• _DATA FOR PROCESSING_:
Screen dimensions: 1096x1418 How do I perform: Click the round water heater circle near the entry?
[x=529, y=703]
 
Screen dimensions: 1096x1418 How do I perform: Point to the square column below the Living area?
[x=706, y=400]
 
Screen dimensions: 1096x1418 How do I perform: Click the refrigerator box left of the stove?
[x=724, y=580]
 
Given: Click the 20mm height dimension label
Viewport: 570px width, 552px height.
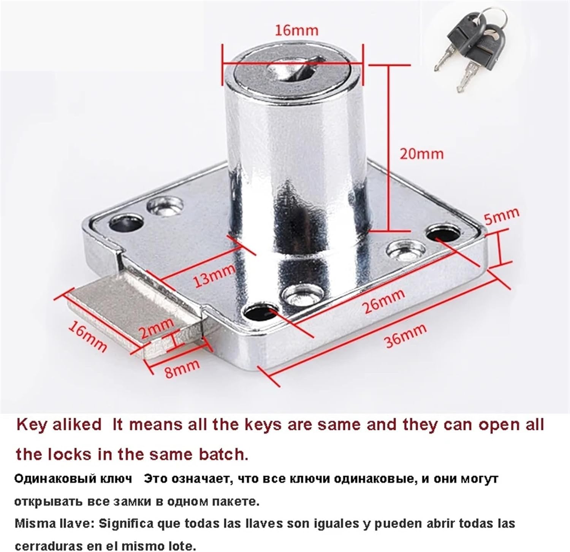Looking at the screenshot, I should pyautogui.click(x=421, y=154).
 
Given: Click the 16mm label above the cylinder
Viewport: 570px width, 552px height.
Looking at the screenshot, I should pyautogui.click(x=296, y=30).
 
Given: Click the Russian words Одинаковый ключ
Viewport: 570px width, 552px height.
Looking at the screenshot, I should pyautogui.click(x=73, y=479).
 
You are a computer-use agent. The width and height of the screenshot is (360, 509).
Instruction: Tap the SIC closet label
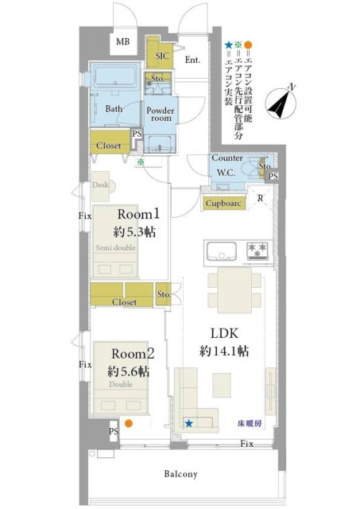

• _WHAT IS BEING ASKED_: Return the lines of the items unchanged, beginning with the line that contains "Given: Click the 20mm height dimension label" and continuing through the end of the items, with both ends included. Leave the pictures out.

• _SOLUTION FOR THIS TASK_:
Given: Click the 20mm height dimension label
Viewport: 570px width, 552px height.
Looking at the screenshot, I should pyautogui.click(x=421, y=154).
 
Given: Click the 16mm label above the cylinder
Viewport: 570px width, 552px height.
Looking at the screenshot, I should pyautogui.click(x=296, y=30).
 
Given: Click the Russian words Одинаковый ключ
Viewport: 570px width, 552px height.
Looking at the screenshot, I should pyautogui.click(x=73, y=479).
 
You are a computer-use agent. The width and height of the screenshot is (360, 509).
Instruction: Tap the SIC closet label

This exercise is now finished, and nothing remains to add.